The government’s lead negotiator, Su Wei, said at a Chinese academic forum in December that the United States and European countries had played “tricks” in Copenhagen to heap pressure on China, according to a government-run Web site.
At the climate talks, frustration by the Chinese burst into the open when Xie Zhenhua, the top Chinese climate official, yelled and wagged his finger at Mr. Obama, say conference attendees. Mr. Wen, the prime minister, told the interpreter to ignore Mr. Xie’s remarks — a sign of the discord that attendees said plagued the Chinese ranks.
Chinese officials were ill prepared to offer any concessions. They had gone to Copenhagen thinking that other nations would be satisfied with the announcement that China planned to cut carbon emissions per unit of economic growth, so-called carbon intensity, by 40 to 45 percent below 2005 levels by 2020.
China and India have long rejected pledging to cut absolute emissions. Instead, they promise they can slow the growth of emissions while sustaining booming economies. Cutting carbon intensity will not reduce China’s emissions; some analysts predict emissions could grow by up to 90 percent from 2005 to 2020.

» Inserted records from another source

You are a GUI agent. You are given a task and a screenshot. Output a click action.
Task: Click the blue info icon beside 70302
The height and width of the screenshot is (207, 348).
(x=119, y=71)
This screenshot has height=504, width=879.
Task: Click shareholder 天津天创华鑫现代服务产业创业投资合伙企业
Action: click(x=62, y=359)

Chinese officials insist the carbon intensity cut will require ambitious measures. Some American officials and analysts have called China’s carbon intensity targets disappointing.
Michael A. Levi, a climate change expert at the Council on Foreign Relations in New York, said China’s carbon intensity goal did not deviate greatly from what he called “business as usual,” reductions likely to occur under policies already put in place by 2009. The effort is important, he said, but “does not indicate any new decision to fundamentally change course in the future.”
Some environmentalists have praised China’s goal and say China will have to make great efforts to achieve it. Barbara Finamore, who heads the China program at the Natural Resources Defense Council, based in Washington, said the fact that China put in place relatively progressive policies before Copenhagen did not mean those policies should be considered “business as usual.”
Earlier in December in Beijing, President Hu Jintao trumpeted China’s opposition to stringent international monitoring, calling it a “vital interest” on which China would not compromise, said an editor at a Communist Party newspaper.
John M. Broder contributed reporting from Washington.